Following my earlier blog on forced academies in Birmingham, our friend the DFE hit man, Rob Briscoe has gone a stage further. He has suggested that we invite K12 to give us a presentation as a prospective sponsor. A quick check on the internet: who are they? Nothing came up.
K12 is a US based company labouring to get US schools under its auspices. If they’ve been recommended by Mr Briscoe then they must surely have something substantial to offer? Rick Hatcher kindly sent me this:
Profiles of For-Profit and Nonprofit Education Management Organizations: Thirteenth Annual Report – 2010-2011
Gary Miron, Jessica Urschel, Mayra A. Yat Aguilar, Breanna Dailey
January 6, 2012

K12 Inc. runs 49 for-profit state schools in the US.

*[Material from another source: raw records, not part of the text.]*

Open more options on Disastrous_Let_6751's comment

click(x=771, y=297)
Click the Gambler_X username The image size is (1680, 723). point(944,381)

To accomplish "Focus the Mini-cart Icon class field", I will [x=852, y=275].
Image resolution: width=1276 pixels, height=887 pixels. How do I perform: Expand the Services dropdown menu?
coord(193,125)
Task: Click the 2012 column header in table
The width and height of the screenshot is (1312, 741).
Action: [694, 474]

‘The largest net increase in schools managed was K12 Inc., which experienced an
increase of 14 schools between 2009-2010 and 2010-2011. A medium for-profit
EMO profiled in last year’s report, KC Distance Learning, was acquired by K12 Inc.,
the nation’s largest for-profit EMO in terms of enrollment.

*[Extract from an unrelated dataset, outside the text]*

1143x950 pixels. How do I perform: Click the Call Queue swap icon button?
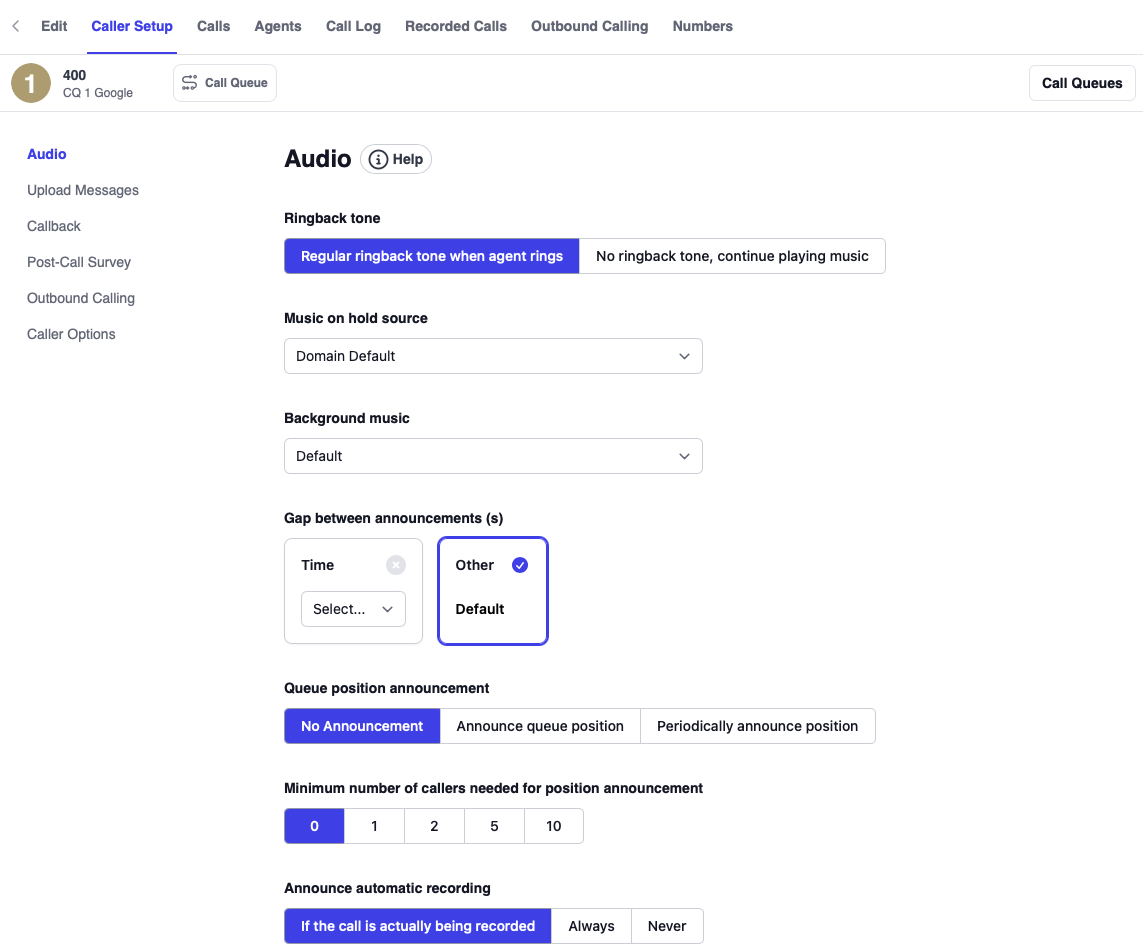coord(225,83)
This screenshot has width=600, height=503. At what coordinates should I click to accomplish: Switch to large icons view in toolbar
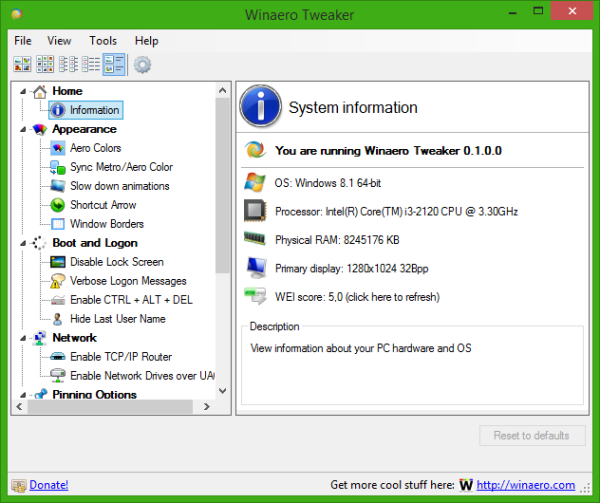pyautogui.click(x=22, y=64)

In last year’s Profiles, the total enrollment of K12’s 24 schools exceeded that of any
other for-profit EMO. This year, after the acquisition of KC Distance Learning,
K12’s total enrollment for its 49 schools (65,396) far exceeds any other EMO.’
26 out of 49 K12 schools didn’t meet AYP. AYP (Adequate Yearly Progress) provides a crude indicator of the extent to which schools are meeting state standards.
This is a very interesting article about the politics of K12:
http://nepc.colorado.edu/files/EPSL-0404-117-EPRU.pdf


As Professor Hatcher says the only reason that K12 would have is to get a foothold in British schools is for profit. So where are Michael Gove’s – not to mention his friend Rob’s – concern for educational standards. The idea we were told was to raise standards, particularly of failing schools.
Foundry school came out of special measures until one Driscoll visited the school and put us back there. The schools had been making great strides since coming out of category, and governors who have been into school have seen for themselves this is the case. At the same time there are academies which are failing and some are among the 200 worst schools in the country. When Gove was asked what his plans were for those it went strangely quiet, The response of the Conservative Education Chairman was to question whether this had been thought through. Evidently not.